The Narco News Bulletin

August 15, 2018 | Issue #54  
 narconews.com - Reporting on the Drug War and Democracy from Latin America
  

Source: US Military Special-Ops Team, and Not the Colombian Army, Carried Out Hostage Rescue in Colombia

Months in the Planning, the Operation Included US Special Forces Posing as Members of a "French Humanitarian Group"

By Bill Conroy
Special to The Narco News Bulletin

July 3, 2008
This report appears on the internet at http://www.narconews.com/Issue54/article3153.html

A U.S. military special-operations unit carried out the recent rescue of three Defense Department contractors being held by the leftist Revolutionary Armed Forces of Colombia (FARC), according to a source who has first-hand knowledge of the operation.

The U.S. military contractors - Marc Gonsalves, Thomas Howes and Keith Stansell - had been held captive by the FARC ever since their surveillance plane was shot down in February 2003 over the Colombian jungles. Also rescued in the mission were 11 Colombian military and police officers as well as former Colombian presidential candidate Ingrid Betancourt - who also is a French citizen.

The source of information for this report asked not to be identified, though Narco News has not been led astray by this source in the past.

The source claims the rescue mission was a U.S.-led operation with Colombian support - as opposed to the reverse, as has been widely reported in the U.S. media. The operation had been underway for some months prior to the July 2 rescue day.

In priming this pump, the U.S. team managed to plant some satellite phones with the FARC. The source declined to provide details on how that was accomplished for fear of compromising future operations of this nature. From there, the U.S. military used its technology to set up surveillance by intercepting the FARC's communications.

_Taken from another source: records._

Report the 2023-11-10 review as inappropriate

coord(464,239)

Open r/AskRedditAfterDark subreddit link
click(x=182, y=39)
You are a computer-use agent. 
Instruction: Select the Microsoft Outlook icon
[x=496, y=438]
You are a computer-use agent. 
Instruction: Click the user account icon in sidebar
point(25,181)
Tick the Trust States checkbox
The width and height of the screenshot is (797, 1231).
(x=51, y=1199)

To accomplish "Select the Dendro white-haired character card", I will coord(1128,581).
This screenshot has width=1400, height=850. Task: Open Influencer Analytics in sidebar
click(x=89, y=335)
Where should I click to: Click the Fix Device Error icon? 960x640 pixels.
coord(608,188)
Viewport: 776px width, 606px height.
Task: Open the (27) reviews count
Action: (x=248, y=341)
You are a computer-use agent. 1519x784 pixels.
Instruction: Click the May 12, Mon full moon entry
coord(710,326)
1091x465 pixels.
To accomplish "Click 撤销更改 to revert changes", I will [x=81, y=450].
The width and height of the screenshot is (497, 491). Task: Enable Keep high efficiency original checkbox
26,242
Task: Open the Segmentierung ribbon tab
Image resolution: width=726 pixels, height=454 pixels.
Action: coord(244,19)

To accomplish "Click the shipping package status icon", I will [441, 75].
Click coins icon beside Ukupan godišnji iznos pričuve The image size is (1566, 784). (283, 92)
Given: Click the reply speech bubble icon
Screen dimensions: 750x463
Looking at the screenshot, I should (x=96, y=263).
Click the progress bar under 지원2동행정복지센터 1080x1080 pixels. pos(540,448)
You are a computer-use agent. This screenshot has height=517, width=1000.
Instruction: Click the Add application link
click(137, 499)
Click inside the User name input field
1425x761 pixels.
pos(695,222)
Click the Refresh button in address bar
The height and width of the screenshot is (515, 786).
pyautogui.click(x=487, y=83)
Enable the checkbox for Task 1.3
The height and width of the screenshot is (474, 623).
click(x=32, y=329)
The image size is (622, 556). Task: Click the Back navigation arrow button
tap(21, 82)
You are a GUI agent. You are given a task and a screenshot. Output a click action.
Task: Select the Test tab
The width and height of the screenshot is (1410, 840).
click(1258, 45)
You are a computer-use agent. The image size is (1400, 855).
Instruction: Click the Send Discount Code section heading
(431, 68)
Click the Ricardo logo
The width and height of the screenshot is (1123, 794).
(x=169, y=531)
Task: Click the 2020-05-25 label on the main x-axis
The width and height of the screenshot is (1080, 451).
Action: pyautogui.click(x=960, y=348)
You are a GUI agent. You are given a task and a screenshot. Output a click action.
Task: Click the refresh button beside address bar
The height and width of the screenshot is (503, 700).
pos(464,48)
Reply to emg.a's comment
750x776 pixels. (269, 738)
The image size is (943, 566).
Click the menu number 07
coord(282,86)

The whole operation was carried out, the source claims, under the guise of being a humanitarian mission. The FARC, the source claims, believed they were dealing with a "French humanitarian group." The communications intercepts helped to facilitate that deceit, the source adds.

A BBC report provides a similar account of the rescue operation, only that report claims Colombian soldiers were in the pilot seats.

"Colombian soldiers - apparently posing as members of a non-government organisation - flew them [the hostages] to freedom in a helicopter," the BBC report states.

With the NGO pretense in place, a meeting was arranged between the supposed humanitarian group's leaders and the FARC, which resulted in the three U.S. hostages and Betancourt being brought together in one place with the 11 Colombian soldiers and police captives, the source says. Prior to that, the source adds, the three groups of hostages were being held in separate locations. The U.S. special-ops forces then showed up in helicopters at the designated meeting place. They were dressed to look like humanitarian aid workers, the source contends.

Adding to the odds of success for the operation was the fact, the source claims, that the 15 hostages were being guarded by only two armed FARC members.

To assure the FARC guerillas that the hostages would not gain the upper hand, the captives were all handcuffed and placed on the two helicopters - which, unbeknownst to the FARC guards, were being flown by U.S. pilots.

The plan, as far as the FARC guards knew, was to fly to another meeting place where the whole group would meet up with Alfonso Cano, now the top FARC commander.

Once both helicopters were in the air, however, the ruse was up. The U.S. special-ops team (two on each helicopter in addition to the pilots, again in disguise to avoid prior suspicion) "beat the shit" out of the two FARC guys, and they all flew back to Colombian government-controlled territory, according to the source.

The rescue mission, carried out this past Wednesday, coincided with the visit of U.S. presidential candidate John McCain. The source claims that was coincidental-though it can't be ruled out that McCain, a U.S. Senator with more than a little access to the White House, might have had some advance warning of the planned rescue attempt and arranged his visit to Colombia accordingly.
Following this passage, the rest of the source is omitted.